In fact, perhaps he had been a man who talked for a month about Cooms and I buying him a drink. A sensitive man to whom a glance or a word could mean the world or undo everything. Perhaps he was the kind who needed to keep himself busy, be that making a watch for some money, a fine watch that could take him a month, or a very fine watch that may take him three. Maybe when the light got too low for his delicate complications and minuscule machinations, the kind of man who’d tender to his garden or tend to his tree. Even in the rain.

A man whose daughter brought him groceries once a week, every week when after one evening he managed to call up the courage to amble down that old gravel road, wandering into a bar called the Nest & Eagle and hearing some strange fiction about himself from a table with Leigh LaVue and Ol’ Sal. After this maybe Old Abel Barra didn’t feel like talking much anymore.

A man who walked south so he could look at the spring by the grove, or walk to a town twenty miles further so he could see his grandkids, an old man who had never asked for a lift. Nor was offered one.

A man who stood by his window when he heard the gravel rustle, so lonely that he couldn’t summon the courage to wave. Yet who just desperately wished to see people that weren’t on a screen.

A man who liked to watch old black and white movies where people dance and sing.

A man who was the subject of a lie told by Laura Jayne St. Claire after she’d had too much to drink.

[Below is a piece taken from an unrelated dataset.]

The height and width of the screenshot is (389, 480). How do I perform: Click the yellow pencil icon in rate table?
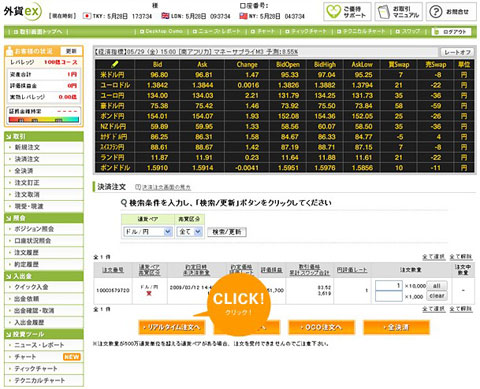click(115, 64)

A man who had no idea Mr. Xū had died, or that the crop at Paige Farm had failed, or that little cat Mao had ever run away.

A man who didn’t understand why people would throw things at his home, nor leave oddities in his yard, who simply shrugged it off thinking, children will be children.

A man who never took another, because he never got over the death of Mrs. Sandie Barra, all those years ago.

Old Abel Barra, who died profoundly alone, and went unnoticed for a week because not a soul came to call on him at his home.

Those are the stories we spoke of then. Those are the stories we speak of now.

Those, and a story about how that house may not have been the thing that was his prison.